According to European notions, modernity “divorces the spiritual and material realms of life”. Upadhyaya accepted the importance of material development but connected it with “dharma (not religion, but principles of ethics) as the “fulfilment of essential needs” and “an instrument for larger transition towards spiritual goals”. The state has to be instrumental in both. Limiting the role of the polity to only “secular” affairs would mar the purpose of the state, it states. Integral humanism not only provided a critique of both socialism and capitalism as centralised and exploitative models of development but also provided an integral scheme of development, starting with the individual and progressing up to the universe, it opines.

Vedic Agriculture

An article in Panchajanya claims that Vedic farming reflects the refined thinking of Indian saints.
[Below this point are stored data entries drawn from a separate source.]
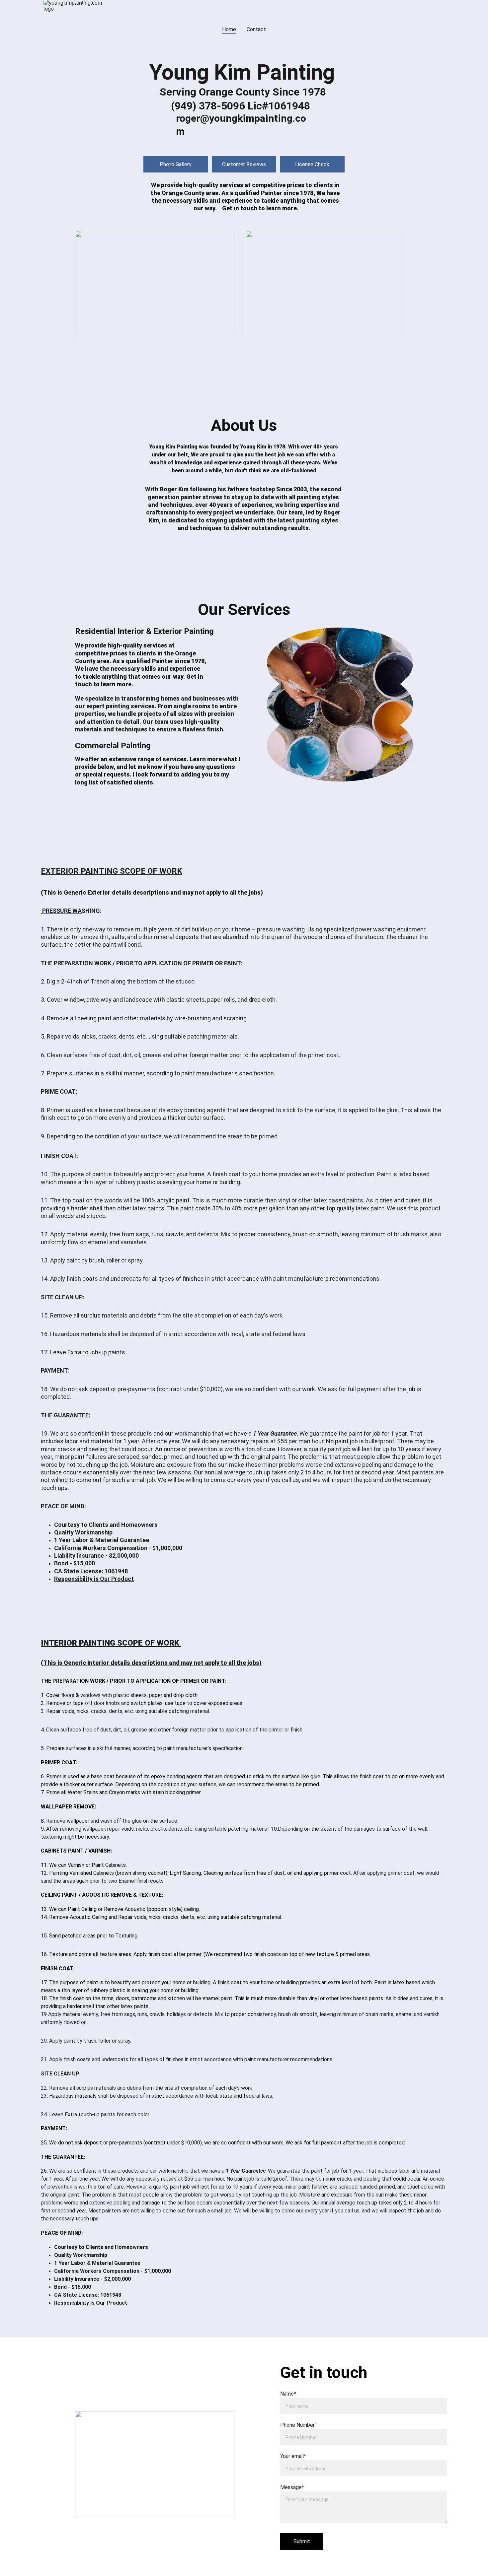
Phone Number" (298, 2425)
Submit (301, 2541)
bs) (258, 892)
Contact (256, 29)
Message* (292, 2487)
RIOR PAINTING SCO (97, 871)
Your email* (293, 2456)
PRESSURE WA (62, 910)
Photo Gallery (176, 164)
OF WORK (164, 871)
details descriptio (136, 892)
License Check (312, 164)
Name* (288, 2394)
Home (229, 29)
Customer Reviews (244, 164)
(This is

Modern agricultural scientists have acknowledged this farming method, based on “experiments and evidence”, besides “Vaidic Yagna” methods, it claims. It says that Gajanan Maharaj and Vasant Paranjpe introduced and popularised this farming in the present era. If the government made sufficient arrangements for the marketing of its products, it could brighten the future of agriculturalists, it advises. The foundation of Agnihotra agriculture rests on the “purification of humans, farmland and atmosphere by the fire”. The article says that “powers of nature, astrological formulations and mantras” are used to bring this change.